No, dear readers, I have not expired from the swine flu. I haven't even been exposed to it or seen anyone else sick with it. Here in San Carlos the "epidemic" has turned out to be a flop. So far, anyway.

I've been distracted from blogging by my interest and struggles in other forms of writing. Three weeks ago, I started a local writing group, the San Carlos Scribblers, with minimal expectations and a faint hope that it might inspire me to write more regularly, maybe even produce a body of work. You could call a blog a body of work, but I'm thinking of articles, essays, short fiction, maybe even a book project. Interesting how I always refer to a "book project" instead of simply "a book." Adding the word "project" helps hold off friends who demand to know when the book is going to press, while it's still an amorphous wisp of an idea in my head, easily blown away if I expose it too soon.
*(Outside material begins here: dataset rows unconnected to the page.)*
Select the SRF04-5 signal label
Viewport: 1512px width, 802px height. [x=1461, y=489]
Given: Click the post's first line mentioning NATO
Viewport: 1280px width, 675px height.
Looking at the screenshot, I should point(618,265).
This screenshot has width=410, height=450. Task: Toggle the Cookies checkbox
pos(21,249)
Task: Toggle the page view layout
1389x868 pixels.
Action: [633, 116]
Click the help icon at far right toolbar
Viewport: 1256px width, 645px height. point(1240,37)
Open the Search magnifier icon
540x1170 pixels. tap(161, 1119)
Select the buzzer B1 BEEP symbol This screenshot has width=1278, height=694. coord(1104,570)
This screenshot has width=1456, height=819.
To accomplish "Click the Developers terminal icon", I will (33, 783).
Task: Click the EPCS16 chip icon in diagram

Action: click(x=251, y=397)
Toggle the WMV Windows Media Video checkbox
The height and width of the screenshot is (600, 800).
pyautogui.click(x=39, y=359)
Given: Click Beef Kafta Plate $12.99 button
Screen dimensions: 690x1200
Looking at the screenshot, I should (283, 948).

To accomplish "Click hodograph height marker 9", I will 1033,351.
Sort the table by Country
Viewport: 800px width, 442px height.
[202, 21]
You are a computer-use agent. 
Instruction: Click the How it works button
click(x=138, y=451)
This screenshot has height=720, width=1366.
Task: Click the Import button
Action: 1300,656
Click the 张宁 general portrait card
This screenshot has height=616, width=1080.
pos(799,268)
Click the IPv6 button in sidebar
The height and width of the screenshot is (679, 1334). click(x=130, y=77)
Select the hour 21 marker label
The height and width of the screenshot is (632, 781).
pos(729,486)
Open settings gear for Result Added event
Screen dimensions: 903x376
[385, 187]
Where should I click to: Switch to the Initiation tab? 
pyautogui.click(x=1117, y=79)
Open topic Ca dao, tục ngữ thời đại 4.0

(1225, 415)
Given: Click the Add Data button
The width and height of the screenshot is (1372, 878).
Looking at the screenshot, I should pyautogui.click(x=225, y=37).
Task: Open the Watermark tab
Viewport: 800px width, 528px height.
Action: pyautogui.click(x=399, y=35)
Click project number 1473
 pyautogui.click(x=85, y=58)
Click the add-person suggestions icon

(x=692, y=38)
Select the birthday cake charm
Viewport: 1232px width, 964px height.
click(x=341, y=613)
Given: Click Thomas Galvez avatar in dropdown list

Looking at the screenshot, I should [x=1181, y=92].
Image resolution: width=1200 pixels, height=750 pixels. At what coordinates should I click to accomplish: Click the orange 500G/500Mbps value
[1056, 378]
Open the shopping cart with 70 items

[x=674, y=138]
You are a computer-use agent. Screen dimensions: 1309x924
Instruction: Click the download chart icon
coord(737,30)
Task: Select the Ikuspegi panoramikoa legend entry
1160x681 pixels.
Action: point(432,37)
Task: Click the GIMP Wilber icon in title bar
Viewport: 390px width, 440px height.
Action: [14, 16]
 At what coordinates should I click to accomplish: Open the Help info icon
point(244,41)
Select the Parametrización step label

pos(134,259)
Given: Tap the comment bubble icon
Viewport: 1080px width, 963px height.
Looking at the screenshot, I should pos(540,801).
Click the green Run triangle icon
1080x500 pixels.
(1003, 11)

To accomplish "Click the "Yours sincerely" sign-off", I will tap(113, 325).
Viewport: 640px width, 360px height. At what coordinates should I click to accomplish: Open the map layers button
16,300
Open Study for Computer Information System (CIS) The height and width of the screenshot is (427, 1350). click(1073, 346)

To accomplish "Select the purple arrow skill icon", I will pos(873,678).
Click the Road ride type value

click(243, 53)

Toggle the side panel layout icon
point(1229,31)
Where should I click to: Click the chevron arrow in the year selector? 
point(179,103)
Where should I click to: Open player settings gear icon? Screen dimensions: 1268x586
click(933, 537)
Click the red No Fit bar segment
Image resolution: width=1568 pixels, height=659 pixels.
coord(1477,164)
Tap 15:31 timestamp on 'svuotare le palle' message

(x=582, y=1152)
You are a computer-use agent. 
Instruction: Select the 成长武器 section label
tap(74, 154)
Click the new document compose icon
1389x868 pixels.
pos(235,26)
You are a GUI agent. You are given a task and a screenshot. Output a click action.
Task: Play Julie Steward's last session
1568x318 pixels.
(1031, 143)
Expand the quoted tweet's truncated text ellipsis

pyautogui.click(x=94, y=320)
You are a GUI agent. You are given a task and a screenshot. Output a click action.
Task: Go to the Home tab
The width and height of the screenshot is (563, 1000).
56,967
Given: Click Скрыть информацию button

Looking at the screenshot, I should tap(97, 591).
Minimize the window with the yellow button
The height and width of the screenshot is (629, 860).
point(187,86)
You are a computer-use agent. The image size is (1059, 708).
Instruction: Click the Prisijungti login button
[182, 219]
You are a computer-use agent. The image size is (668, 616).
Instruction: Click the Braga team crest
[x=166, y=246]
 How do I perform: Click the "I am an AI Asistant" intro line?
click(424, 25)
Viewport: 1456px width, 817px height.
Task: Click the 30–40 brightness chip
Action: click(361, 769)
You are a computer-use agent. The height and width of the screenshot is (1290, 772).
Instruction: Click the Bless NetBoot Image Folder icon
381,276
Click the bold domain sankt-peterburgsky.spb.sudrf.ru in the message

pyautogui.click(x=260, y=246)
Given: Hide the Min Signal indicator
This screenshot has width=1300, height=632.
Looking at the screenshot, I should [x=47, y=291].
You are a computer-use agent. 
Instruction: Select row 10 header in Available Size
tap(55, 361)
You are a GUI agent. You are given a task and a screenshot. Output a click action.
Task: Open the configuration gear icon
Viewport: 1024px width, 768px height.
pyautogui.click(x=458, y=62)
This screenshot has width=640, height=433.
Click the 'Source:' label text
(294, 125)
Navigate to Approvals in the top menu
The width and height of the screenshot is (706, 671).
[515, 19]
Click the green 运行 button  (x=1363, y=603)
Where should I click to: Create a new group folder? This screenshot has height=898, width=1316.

"It's never too late to be what you could have been." George Eliot



Last November I managed to get four chapters drafted, no more, after I signed up with NaNoWriMo, the annual November challenge to writers to produce complete 50,000-word short novels. My chapters, deemed too intensely personal, were so cleverly stashed in my laptop that now I can't find them. Never mind, I will try again. And now that there's a writers' group, I won't wait until November.

Something I realized today: I find myself dreading going to the writers' group as though it were a trip to the dentist or the immigration office--until I prepare something to read aloud. Then I can hardly wait. I've been bringing selections from the blog so far (which could be considered cheating) but I do work hard when we have our 30-minute timed writings. I love blogging, and take my posting seriously (you should see how many edits it goes through) and no doubt the blog will help provide material for the other work. The regular practice of writing every day is one of the hardest disciplines I've ever attempted, but when I stick to it, I get an immense satisfaction just from having tried, even if I'm not thrilled with the results.

The group has exceeded all expectations: we continue to have at least five members at every meeting, amazing when you consider that half of them at any given time are away on their boats. This means we're steadily getting fresh blood, an image that brings to mind Just Open a Vein, a collection of essays on writing edited by William Brohaugh. The title refers to writer Red Smith's brief advice: "There is nothing to writing. All you do is sit down at the typewriter and just open a vein."

And since nowadays you might sit down to a computer instead, do try to keep the blood off the keyboard.